For the first time in 30 years, food riots are breaking out in many parts of the globe, including major countries such as Mexico, Pakistan and Indonesia.
The fact that America's energy policies are creating global instability should concern the leaders of both political parties.
Restraining the dangerous effects of artificially inflated demand for ethanol should be an issue that unites both conservatives and progressives.
As a recent Time cover story pointed out, biofuel mandates increase greenhouse gasses and create incentives for global deforestation.
In the Amazon basin, huge swaths of forest are being cleared to meet the growing hunger for biofuels.
In addition, relief organizations are facing gaping shortfalls as the cost of food outpaces their ability to provide aid for the 800 million people who lack food security.
The recent food crisis does not mean we should entirely abandon biofuels.
The best way to lower energy prices, and reduce our dependence on foreign oil, is to accelerate production of all forms of domestic energy.
Expanding biofuels while refusing to take other measures, such as lifting the ban on oil and natural gas production in Alaska and the Outer Continental Shelf, is counterproductive. We should be tapping into a broad portfolio of energy options, including clean coal, nuclear power and wave energy.
The key is increasing energy supply. By taking these measures, we can enable biofuels to be part of the energy solution, instead of contributing to the energy problem.
Congress must take action. I am introducing legislation that will freeze the biofuel mandate at current levels, instead of steadily increasing it through 2022.

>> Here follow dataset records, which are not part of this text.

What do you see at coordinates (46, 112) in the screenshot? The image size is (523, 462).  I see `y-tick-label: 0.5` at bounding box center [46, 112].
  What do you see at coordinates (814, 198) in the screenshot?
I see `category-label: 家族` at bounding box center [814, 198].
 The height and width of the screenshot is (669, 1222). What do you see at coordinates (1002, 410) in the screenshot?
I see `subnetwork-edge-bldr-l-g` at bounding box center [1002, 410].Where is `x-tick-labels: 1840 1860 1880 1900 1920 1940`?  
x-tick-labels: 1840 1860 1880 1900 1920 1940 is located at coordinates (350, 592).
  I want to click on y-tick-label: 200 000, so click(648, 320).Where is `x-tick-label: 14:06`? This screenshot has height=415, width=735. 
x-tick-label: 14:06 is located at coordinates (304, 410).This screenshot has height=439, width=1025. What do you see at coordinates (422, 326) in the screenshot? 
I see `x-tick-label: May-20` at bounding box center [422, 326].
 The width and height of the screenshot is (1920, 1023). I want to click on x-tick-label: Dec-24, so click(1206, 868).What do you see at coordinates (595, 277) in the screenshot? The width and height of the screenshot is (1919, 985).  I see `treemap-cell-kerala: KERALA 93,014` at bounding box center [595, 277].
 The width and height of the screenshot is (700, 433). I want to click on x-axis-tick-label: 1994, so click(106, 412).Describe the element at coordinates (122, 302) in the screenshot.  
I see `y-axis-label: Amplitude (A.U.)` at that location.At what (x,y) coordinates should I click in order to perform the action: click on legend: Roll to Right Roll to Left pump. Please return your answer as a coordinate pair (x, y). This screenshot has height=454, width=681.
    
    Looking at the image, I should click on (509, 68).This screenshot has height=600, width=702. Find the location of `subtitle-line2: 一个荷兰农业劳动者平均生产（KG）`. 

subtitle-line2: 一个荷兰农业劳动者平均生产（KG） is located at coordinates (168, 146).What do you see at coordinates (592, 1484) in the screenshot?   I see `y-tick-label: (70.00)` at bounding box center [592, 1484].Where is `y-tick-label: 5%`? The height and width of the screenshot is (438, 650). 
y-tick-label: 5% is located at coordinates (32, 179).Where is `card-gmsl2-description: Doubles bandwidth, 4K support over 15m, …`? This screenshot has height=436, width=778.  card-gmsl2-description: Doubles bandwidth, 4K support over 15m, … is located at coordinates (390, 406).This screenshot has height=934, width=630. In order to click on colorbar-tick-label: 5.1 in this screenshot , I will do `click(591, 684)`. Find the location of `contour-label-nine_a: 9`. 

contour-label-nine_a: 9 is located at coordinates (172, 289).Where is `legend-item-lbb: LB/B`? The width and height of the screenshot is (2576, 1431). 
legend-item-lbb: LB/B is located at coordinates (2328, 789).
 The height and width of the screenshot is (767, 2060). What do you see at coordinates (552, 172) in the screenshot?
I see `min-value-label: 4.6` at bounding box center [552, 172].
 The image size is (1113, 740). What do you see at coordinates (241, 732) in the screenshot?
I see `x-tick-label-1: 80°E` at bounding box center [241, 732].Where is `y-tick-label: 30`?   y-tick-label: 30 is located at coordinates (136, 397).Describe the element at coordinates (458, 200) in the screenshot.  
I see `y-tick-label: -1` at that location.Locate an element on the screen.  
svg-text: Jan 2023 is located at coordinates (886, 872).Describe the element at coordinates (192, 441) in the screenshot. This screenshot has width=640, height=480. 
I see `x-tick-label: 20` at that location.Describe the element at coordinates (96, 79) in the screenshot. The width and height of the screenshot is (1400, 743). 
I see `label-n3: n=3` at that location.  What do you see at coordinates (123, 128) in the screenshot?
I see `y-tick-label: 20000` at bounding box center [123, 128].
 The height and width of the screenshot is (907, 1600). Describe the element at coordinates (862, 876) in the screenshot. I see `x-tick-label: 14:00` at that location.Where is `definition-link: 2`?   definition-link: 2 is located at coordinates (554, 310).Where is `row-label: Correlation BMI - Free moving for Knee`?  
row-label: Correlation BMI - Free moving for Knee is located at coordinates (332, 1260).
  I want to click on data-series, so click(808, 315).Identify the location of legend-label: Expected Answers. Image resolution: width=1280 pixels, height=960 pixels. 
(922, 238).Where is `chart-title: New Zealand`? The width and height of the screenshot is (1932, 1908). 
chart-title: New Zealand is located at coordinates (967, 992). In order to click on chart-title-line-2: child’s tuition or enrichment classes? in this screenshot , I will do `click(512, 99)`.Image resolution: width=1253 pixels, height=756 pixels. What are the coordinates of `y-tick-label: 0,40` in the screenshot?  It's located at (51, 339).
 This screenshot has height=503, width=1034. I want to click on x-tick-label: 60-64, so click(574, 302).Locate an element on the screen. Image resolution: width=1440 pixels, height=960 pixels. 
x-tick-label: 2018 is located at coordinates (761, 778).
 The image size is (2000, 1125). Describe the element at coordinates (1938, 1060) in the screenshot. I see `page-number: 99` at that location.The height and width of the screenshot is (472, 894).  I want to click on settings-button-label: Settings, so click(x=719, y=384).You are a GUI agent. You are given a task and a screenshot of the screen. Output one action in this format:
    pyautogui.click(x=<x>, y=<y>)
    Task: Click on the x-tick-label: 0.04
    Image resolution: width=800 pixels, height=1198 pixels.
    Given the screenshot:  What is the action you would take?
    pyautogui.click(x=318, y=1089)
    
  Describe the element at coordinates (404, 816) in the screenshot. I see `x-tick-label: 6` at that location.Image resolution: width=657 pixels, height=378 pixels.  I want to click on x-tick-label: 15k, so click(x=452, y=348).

This is a common-sense measure that will reduce pressure on global food prices and restore balance to America's energy policy.
As the Senate debates this issue, we must remain focused on the facts.
At one point, expanding biofuels made sense for America's energy security. But the recent surge in food prices has forced us to adapt. The global demand for energy and food is expected to rise about 50% in the next 20 years, and the U.S. is well-positioned to be a leader in both areas.
That will require a careful, finely tuned approach to America's farm products.
By freezing the biofuel mandate at current levels, we will go a long way to achieving that goal.